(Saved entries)
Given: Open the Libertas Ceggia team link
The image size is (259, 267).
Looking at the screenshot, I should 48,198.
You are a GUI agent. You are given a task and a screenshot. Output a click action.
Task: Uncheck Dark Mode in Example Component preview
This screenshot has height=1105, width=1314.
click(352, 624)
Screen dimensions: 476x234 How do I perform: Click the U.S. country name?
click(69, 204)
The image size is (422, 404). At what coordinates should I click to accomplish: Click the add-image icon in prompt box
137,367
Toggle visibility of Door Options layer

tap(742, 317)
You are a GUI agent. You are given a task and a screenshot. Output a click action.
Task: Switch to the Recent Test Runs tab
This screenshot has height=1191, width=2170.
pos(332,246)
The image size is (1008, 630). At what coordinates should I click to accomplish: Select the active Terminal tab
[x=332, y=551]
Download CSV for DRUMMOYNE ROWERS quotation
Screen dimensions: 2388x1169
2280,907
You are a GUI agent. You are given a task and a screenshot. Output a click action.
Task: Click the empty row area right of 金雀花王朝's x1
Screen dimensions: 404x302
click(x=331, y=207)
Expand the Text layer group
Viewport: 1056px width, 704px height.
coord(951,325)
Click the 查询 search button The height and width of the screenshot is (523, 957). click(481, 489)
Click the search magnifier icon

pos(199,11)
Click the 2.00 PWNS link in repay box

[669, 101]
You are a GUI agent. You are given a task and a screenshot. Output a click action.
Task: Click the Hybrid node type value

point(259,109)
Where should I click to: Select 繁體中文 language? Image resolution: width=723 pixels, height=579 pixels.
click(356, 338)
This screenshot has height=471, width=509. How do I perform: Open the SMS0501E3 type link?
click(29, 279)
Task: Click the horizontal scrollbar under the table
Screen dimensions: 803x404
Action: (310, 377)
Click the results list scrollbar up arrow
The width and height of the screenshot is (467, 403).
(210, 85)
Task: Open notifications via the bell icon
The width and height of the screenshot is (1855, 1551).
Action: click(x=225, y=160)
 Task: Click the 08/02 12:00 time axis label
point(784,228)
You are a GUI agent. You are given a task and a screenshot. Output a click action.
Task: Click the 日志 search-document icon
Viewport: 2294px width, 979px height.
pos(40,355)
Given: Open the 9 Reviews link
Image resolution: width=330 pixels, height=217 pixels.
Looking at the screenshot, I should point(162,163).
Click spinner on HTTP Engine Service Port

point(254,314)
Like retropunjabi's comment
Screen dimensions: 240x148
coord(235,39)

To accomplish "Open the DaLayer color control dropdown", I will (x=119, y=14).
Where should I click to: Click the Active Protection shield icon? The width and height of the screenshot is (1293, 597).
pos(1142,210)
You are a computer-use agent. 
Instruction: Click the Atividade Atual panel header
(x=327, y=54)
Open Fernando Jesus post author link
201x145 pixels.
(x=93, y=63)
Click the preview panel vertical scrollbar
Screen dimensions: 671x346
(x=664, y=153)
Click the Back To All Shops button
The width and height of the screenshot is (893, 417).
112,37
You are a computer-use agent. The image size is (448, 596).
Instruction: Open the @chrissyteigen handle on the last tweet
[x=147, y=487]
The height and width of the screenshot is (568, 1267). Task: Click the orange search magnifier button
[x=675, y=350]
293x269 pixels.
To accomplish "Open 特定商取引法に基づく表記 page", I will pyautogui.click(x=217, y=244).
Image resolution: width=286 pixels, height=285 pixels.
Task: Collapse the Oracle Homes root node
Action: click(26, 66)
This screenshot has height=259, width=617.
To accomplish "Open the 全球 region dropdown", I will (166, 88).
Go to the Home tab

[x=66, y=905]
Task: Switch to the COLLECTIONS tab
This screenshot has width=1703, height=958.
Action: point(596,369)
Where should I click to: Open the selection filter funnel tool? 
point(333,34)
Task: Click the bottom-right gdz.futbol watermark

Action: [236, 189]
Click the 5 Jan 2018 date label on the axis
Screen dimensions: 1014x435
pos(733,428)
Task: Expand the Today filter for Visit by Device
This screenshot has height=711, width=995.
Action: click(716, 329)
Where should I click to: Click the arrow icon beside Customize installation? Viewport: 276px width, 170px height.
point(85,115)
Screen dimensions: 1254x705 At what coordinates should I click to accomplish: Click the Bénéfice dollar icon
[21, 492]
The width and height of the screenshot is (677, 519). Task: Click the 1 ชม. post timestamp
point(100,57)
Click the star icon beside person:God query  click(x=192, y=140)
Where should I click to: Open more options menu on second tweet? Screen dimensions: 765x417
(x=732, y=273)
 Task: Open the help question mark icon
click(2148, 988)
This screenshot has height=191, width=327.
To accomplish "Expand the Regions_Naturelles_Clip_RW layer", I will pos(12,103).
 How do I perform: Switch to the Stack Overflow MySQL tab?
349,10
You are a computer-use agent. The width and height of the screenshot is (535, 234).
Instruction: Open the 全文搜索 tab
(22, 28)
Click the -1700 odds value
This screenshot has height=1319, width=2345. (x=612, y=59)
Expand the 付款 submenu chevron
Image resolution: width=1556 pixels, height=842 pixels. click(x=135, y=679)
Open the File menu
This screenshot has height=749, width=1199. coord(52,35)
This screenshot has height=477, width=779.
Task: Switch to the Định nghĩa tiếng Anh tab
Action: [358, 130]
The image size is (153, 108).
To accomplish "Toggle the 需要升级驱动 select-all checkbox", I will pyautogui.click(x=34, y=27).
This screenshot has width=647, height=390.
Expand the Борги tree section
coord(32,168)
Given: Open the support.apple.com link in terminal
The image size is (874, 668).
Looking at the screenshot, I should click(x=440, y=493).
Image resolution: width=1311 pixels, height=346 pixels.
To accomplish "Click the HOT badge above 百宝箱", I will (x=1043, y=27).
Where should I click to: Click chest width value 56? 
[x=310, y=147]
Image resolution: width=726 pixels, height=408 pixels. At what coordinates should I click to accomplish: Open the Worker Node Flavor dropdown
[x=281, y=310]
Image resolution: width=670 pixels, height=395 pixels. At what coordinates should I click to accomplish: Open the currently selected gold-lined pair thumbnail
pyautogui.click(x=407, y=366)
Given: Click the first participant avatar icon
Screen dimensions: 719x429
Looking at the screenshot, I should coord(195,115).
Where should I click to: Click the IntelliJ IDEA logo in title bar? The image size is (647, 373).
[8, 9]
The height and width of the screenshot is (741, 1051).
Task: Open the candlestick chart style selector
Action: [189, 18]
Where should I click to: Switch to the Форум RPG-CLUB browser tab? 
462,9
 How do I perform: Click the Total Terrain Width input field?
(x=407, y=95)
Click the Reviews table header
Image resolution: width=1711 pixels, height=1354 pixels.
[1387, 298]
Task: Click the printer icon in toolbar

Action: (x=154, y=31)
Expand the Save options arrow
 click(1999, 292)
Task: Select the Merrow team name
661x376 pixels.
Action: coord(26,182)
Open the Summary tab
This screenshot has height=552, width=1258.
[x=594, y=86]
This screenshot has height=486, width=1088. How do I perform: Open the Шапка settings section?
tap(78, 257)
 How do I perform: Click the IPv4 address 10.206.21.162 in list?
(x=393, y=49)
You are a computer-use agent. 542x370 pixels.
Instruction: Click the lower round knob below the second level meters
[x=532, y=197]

*The task*. Render every line of the material above as a numbered list, leaving out the blank lines.

*Exercise output*.
1. Given: Open the Libertas Ceggia team link
2. The image size is (259, 267).
3. Looking at the screenshot, I should 48,198.
4. You are a GUI agent. You are given a task and a screenshot. Output a click action.
5. Task: Uncheck Dark Mode in Example Component preview
6. This screenshot has height=1105, width=1314.
7. click(352, 624)
8. Screen dimensions: 476x234 How do I perform: Click the U.S. country name?
9. click(69, 204)
10. The image size is (422, 404). At what coordinates should I click to accomplish: Click the add-image icon in prompt box
11. 137,367
12. Toggle visibility of Door Options layer
13. tap(742, 317)
14. You are a GUI agent. You are given a task and a screenshot. Output a click action.
15. Task: Switch to the Recent Test Runs tab
16. This screenshot has height=1191, width=2170.
17. pos(332,246)
18. The image size is (1008, 630). At what coordinates should I click to accomplish: Select the active Terminal tab
19. [x=332, y=551]
20. Download CSV for DRUMMOYNE ROWERS quotation
21. Screen dimensions: 2388x1169
22. 2280,907
23. You are a GUI agent. You are given a task and a screenshot. Output a click action.
24. Task: Click the empty row area right of 金雀花王朝's x1
25. Screen dimensions: 404x302
26. click(x=331, y=207)
27. Expand the Text layer group
28. Viewport: 1056px width, 704px height.
29. coord(951,325)
30. Click the 查询 search button The height and width of the screenshot is (523, 957). click(481, 489)
31. Click the search magnifier icon
32. pos(199,11)
33. Click the 2.00 PWNS link in repay box
34. [669, 101]
35. You are a GUI agent. You are given a task and a screenshot. Output a click action.
36. Task: Click the Hybrid node type value
37. point(259,109)
38. Where should I click to: Select 繁體中文 language? Image resolution: width=723 pixels, height=579 pixels.
39. click(356, 338)
40. This screenshot has height=471, width=509. How do I perform: Open the SMS0501E3 type link?
41. click(29, 279)
42. Task: Click the horizontal scrollbar under the table
43. Screen dimensions: 803x404
44. Action: (310, 377)
45. Click the results list scrollbar up arrow
46. The width and height of the screenshot is (467, 403).
47. (210, 85)
48. Task: Open notifications via the bell icon
49. The width and height of the screenshot is (1855, 1551).
50. Action: click(x=225, y=160)
51.  Task: Click the 08/02 12:00 time axis label
52. point(784,228)
53. You are a GUI agent. You are given a task and a screenshot. Output a click action.
54. Task: Click the 日志 search-document icon
55. Viewport: 2294px width, 979px height.
56. pos(40,355)
57. Given: Open the 9 Reviews link
58. Image resolution: width=330 pixels, height=217 pixels.
59. Looking at the screenshot, I should point(162,163).
60. Click spinner on HTTP Engine Service Port
61. point(254,314)
62. Like retropunjabi's comment
63. Screen dimensions: 240x148
64. coord(235,39)
65. To accomplish "Open the DaLayer color control dropdown", I will (x=119, y=14).
66. Where should I click to: Click the Active Protection shield icon? The width and height of the screenshot is (1293, 597).
67. pos(1142,210)
68. You are a computer-use agent. 
69. Instruction: Click the Atividade Atual panel header
70. (x=327, y=54)
71. Open Fernando Jesus post author link
72. 201x145 pixels.
73. (x=93, y=63)
74. Click the preview panel vertical scrollbar
75. Screen dimensions: 671x346
76. (x=664, y=153)
77. Click the Back To All Shops button
78. The width and height of the screenshot is (893, 417).
79. 112,37
80. You are a computer-use agent. The image size is (448, 596).
81. Instruction: Open the @chrissyteigen handle on the last tweet
82. [x=147, y=487]
83. The height and width of the screenshot is (568, 1267). Task: Click the orange search magnifier button
84. [x=675, y=350]
85. 293x269 pixels.
86. To accomplish "Open 特定商取引法に基づく表記 page", I will pyautogui.click(x=217, y=244).
87. Image resolution: width=286 pixels, height=285 pixels.
88. Task: Collapse the Oracle Homes root node
89. Action: click(26, 66)
90. This screenshot has height=259, width=617.
91. To accomplish "Open the 全球 region dropdown", I will (166, 88).
92. Go to the Home tab
93. [x=66, y=905]
94. Task: Switch to the COLLECTIONS tab
95. This screenshot has width=1703, height=958.
96. Action: point(596,369)
97. Where should I click to: Open the selection filter funnel tool? 
98. point(333,34)
99. Task: Click the bottom-right gdz.futbol watermark
100. Action: [236, 189]
101. Click the 5 Jan 2018 date label on the axis
102. Screen dimensions: 1014x435
103. pos(733,428)
104. Task: Expand the Today filter for Visit by Device
105. This screenshot has height=711, width=995.
106. Action: click(716, 329)
107. Where should I click to: Click the arrow icon beside Customize installation? Viewport: 276px width, 170px height.
108. point(85,115)
109. Screen dimensions: 1254x705 At what coordinates should I click to accomplish: Click the Bénéfice dollar icon
110. [21, 492]
111. The width and height of the screenshot is (677, 519). Task: Click the 1 ชม. post timestamp
112. point(100,57)
113. Click the star icon beside person:God query  click(x=192, y=140)
114. Where should I click to: Open more options menu on second tweet? Screen dimensions: 765x417
115. (x=732, y=273)
116.  Task: Open the help question mark icon
117. click(2148, 988)
118. This screenshot has height=191, width=327.
119. To accomplish "Expand the Regions_Naturelles_Clip_RW layer", I will pos(12,103).
120.  How do I perform: Switch to the Stack Overflow MySQL tab?
121. 349,10
122. You are a computer-use agent. The width and height of the screenshot is (535, 234).
123. Instruction: Open the 全文搜索 tab
124. (22, 28)
125. Click the -1700 odds value
126. This screenshot has height=1319, width=2345. (x=612, y=59)
127. Expand the 付款 submenu chevron
128. Image resolution: width=1556 pixels, height=842 pixels. click(x=135, y=679)
129. Open the File menu
130. This screenshot has height=749, width=1199. coord(52,35)
131. This screenshot has height=477, width=779.
132. Task: Switch to the Định nghĩa tiếng Anh tab
133. Action: [358, 130]
134. The image size is (153, 108).
135. To accomplish "Toggle the 需要升级驱动 select-all checkbox", I will pyautogui.click(x=34, y=27).
136. This screenshot has width=647, height=390.
137. Expand the Борги tree section
138. coord(32,168)
139. Given: Open the support.apple.com link in terminal
140. The image size is (874, 668).
141. Looking at the screenshot, I should click(x=440, y=493).
142. Image resolution: width=1311 pixels, height=346 pixels.
143. To accomplish "Click the HOT badge above 百宝箱", I will (x=1043, y=27).
144. Where should I click to: Click chest width value 56? 
145. [x=310, y=147]
146. Image resolution: width=726 pixels, height=408 pixels. At what coordinates should I click to accomplish: Open the Worker Node Flavor dropdown
147. [x=281, y=310]
148. Image resolution: width=670 pixels, height=395 pixels. At what coordinates should I click to accomplish: Open the currently selected gold-lined pair thumbnail
149. pyautogui.click(x=407, y=366)
150. Given: Click the first participant avatar icon
151. Screen dimensions: 719x429
152. Looking at the screenshot, I should coord(195,115).
153. Where should I click to: Click the IntelliJ IDEA logo in title bar? The image size is (647, 373).
154. [8, 9]
155. The height and width of the screenshot is (741, 1051).
156. Task: Open the candlestick chart style selector
157. Action: [189, 18]
158. Where should I click to: Switch to the Форум RPG-CLUB browser tab? 
159. 462,9
160.  How do I perform: Click the Total Terrain Width input field?
161. (x=407, y=95)
162. Click the Reviews table header
163. Image resolution: width=1711 pixels, height=1354 pixels.
164. [1387, 298]
165. Task: Click the printer icon in toolbar
166. Action: (x=154, y=31)
167. Expand the Save options arrow
168.  click(1999, 292)
169. Task: Select the Merrow team name
170. 661x376 pixels.
171. Action: coord(26,182)
172. Open the Summary tab
173. This screenshot has height=552, width=1258.
174. [x=594, y=86]
175. This screenshot has height=486, width=1088. How do I perform: Open the Шапка settings section?
176. tap(78, 257)
177.  How do I perform: Click the IPv4 address 10.206.21.162 in list?
178. (x=393, y=49)
179. You are a computer-use agent. 542x370 pixels.
180. Instruction: Click the lower round knob below the second level meters
181. [x=532, y=197]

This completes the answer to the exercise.